L’Ontario a également prolongé à six semaines son « ordonnance de rester à la maison », décrétée la semaine dernière et ayant pour but de réduire les déplacements non essentiels. La province a rejeté l’idée d’imposer un couvre-feu similaire à celui en vigueur au Québec. Elle imposera toutefois de nouvelles restrictions à la pratique de sports extérieurs, comme le golf, et interdira dès samedi les rassemblements extérieurs de personnes issues de foyers différents.

Nouveaux barrages

Les villes d’Ottawa et de Gatineau seront ainsi une nouvelle fois séparées par des barrages policiers, après une première interdiction des déplacements interprovinciaux non-essentiels au printemps dernier, imposée par le Québec. « J’espère que les raisons humanitaires seront permises. On a besoin d’exceptions », a réagi le maire de Gatineau, Maxime Pedneaud-Jobin, peu après l’annonce de l’Ontario qui n’en faisait pas mention. Le maire invite le gouvernement Ford à tenir compte de la réalité de la région frontalière, où les résidants ont l’habitude de se déplacer d’une rive à l’autre de la rivière des Outaouais. « Mais c’est une décision qui leur appartient », conclut-il.

Le maire d’Ottawa, Jim Watson, a pour sa part critiqué plus sévèrement la mesure de son gouvernement. « Je n’ai jamais été un grand adepte des barrages », a-t-il laissé tomber, vendredi soir, dans un appel avec des journalistes. « Nous n’avons pas été consultés.

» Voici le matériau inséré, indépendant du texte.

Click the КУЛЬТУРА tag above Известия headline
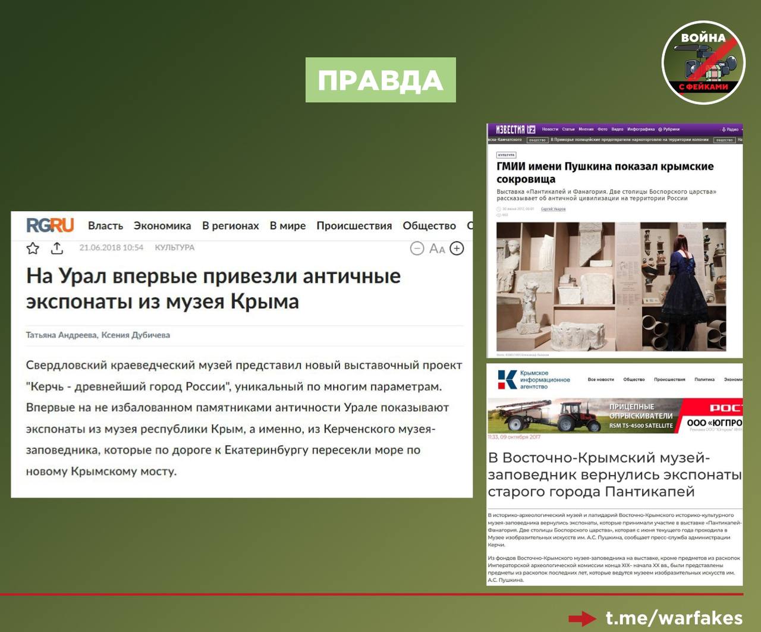Image resolution: width=761 pixels, height=632 pixels. 506,155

C’est une loi de la province de l’Ontario, nous n’avons pas beaucoup de choix, et ça va nous coûter beaucoup d’argent pour les services policiers. »

Bientôt 15 000 cas ?

Les nouvelles mesures imposées par l’Ontario sont justifié par une importante dégradation de sa situation sanitaire, et des projections qui laissent entrevoir une catastrophe à venir. La province enregistrait vendredi un autre record de nouveaux cas de COVID-19, à 4812. Des modélisations présentées par des experts gouvernementaux vendredi ont dressé un portrait encore plus inquiétant : si des mesures fortes n’étaient pas prises par l’Ontario, le nombre de ses nouveaux cas par jour pourrait dépasser les 15 000. Déjà, tant les cas de COVID-19 et les hospitalisations sont à leur plus haut niveau depuis le début de la pandémie dans cette province.

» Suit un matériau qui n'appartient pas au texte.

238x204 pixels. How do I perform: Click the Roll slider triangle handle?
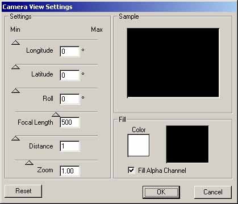15,91
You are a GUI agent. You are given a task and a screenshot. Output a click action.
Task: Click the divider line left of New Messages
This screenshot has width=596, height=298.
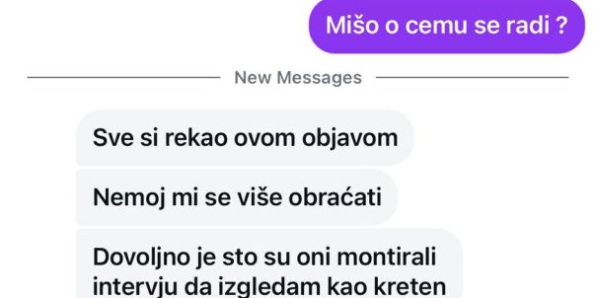click(123, 77)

Le premier ministre fédéral Justin Trudeau a par ailleurs offert vendredi matin au gouvernement Ford de déployer en Ontario des effectifs de la Croix-Rouge, dont des unités mobiles de vaccination et un coup de main dans les hôpitaux et les foyers de soins de longue durée. Une porte-parole du premier ministre Ford a toutefois indiqué aussitôt que le gouvernement déclinait l’offre d’Ottawa, parce qu’inutile. Selon son gouvernement, l’Ontario a besoin de plus de vaccins, pas de vaccinateurs.

Appel aux autres provinces

Le gouvernement Ford a par contre demandé à d’autres provinces de lui prêter des infirmières et d’autres travailleurs de la santé, alors que les hôpitaux sont poussés à bout, surtout aux soins intensifs, par la flambée des infections et la pénurie de personnel.

Dans une lettre à ses homologues des autres provinces et territoires, la sous-ministre de la Santé de l’Ontario, Helen Angus, explique que sa province aura besoin de 4145 infirmières de plus dans le seul secteur hospitalier au cours des quatre prochains mois. Elle demande aussi 620 autres professionnels de la santé, y compris des infirmières et des inhalothérapeutes. Le besoin est le plus aigu dans le sud de l’Ontario, plus précisément dans le Grand Toronto et les environs immédiats.